DATA ROWS.
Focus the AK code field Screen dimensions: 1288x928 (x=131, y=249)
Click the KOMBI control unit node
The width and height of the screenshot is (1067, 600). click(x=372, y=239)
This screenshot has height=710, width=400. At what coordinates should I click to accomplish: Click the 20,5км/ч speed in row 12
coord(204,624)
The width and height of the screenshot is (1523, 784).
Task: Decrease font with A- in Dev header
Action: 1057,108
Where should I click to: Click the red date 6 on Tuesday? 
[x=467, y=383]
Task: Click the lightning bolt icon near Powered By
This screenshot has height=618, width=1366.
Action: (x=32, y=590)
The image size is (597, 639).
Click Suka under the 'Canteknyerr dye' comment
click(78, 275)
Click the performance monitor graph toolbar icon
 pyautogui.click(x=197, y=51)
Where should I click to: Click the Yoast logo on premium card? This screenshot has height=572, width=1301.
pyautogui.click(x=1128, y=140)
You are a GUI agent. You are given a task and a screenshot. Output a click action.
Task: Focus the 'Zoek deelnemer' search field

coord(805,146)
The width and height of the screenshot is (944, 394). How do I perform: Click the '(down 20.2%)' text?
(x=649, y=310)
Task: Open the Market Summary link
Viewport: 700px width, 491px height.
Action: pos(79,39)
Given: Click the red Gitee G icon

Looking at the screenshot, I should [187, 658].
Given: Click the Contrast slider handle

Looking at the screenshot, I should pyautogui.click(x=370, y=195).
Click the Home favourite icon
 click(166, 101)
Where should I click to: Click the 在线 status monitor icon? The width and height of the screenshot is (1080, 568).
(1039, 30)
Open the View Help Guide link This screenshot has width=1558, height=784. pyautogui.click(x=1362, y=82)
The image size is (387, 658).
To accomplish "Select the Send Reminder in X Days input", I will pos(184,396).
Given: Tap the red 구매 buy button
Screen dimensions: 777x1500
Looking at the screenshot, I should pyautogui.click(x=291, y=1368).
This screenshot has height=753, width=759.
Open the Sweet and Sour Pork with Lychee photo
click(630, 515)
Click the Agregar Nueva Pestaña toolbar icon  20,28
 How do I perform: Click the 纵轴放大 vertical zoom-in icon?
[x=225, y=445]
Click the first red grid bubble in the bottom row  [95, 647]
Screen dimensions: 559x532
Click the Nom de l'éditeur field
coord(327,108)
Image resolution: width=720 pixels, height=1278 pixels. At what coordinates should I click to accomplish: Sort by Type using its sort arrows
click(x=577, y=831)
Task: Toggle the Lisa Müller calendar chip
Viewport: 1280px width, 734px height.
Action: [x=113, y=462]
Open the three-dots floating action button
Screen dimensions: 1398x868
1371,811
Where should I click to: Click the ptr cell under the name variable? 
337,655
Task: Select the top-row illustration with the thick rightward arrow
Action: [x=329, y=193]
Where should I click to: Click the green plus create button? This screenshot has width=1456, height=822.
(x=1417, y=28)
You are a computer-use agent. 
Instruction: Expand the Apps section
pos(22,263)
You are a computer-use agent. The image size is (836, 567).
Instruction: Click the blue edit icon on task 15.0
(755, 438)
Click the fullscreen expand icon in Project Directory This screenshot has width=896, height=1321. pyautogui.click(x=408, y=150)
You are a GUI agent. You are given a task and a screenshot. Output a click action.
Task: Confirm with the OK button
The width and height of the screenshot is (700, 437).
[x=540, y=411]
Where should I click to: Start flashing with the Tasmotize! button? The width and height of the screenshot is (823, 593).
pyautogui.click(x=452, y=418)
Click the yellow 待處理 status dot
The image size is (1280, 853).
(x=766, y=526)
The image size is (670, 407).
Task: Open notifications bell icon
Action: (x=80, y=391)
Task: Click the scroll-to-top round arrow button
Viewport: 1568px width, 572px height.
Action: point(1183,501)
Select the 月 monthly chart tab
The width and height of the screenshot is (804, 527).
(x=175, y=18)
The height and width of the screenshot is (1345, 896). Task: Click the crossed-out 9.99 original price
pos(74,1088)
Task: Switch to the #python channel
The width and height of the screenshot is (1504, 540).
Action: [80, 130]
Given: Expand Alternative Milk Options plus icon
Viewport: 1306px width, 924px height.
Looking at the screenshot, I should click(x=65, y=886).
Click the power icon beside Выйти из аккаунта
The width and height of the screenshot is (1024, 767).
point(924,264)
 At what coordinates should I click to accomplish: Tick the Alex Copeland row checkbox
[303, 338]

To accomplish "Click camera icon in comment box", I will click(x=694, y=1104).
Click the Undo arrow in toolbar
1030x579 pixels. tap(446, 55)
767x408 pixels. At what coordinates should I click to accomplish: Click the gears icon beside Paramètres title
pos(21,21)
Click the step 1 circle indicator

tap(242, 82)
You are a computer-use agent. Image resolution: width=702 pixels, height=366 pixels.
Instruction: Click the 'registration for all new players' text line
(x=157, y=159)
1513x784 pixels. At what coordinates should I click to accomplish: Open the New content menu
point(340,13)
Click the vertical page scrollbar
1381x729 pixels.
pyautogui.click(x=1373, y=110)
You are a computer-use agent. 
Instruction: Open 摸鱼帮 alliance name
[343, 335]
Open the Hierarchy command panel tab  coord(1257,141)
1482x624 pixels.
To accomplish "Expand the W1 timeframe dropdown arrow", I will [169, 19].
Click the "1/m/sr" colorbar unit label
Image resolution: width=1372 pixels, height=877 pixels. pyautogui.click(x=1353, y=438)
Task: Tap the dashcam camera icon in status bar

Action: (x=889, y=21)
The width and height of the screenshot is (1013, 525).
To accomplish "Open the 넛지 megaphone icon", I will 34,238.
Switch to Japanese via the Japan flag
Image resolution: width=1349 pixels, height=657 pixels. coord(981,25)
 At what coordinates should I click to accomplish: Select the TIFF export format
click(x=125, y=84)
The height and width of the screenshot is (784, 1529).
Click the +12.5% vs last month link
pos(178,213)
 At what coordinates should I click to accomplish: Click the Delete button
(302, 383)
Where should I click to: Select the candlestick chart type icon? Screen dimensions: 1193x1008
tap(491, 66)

WRITTEN INSTRUCTION. Rescale the data from the line containing "At what coordinates should I click to accomplish: Select" through the end of the data, inclusive, reproducing only those lines, requests included, and multiplying each click coordinate in the answers by 1.35. Round to whole numbers with halves rounded up, and leave all other numbers unchanged.

SOLUTION BELOW.
 At what coordinates should I click to accomplish: Select the TIFF export format
click(x=169, y=113)
The height and width of the screenshot is (784, 1529).
Click the +12.5% vs last month link
pos(240,288)
 At what coordinates should I click to accomplish: Click the Delete button
(408, 517)
Where should I click to: Select the candlestick chart type icon? Screen dimensions: 1193x1008
tap(663, 89)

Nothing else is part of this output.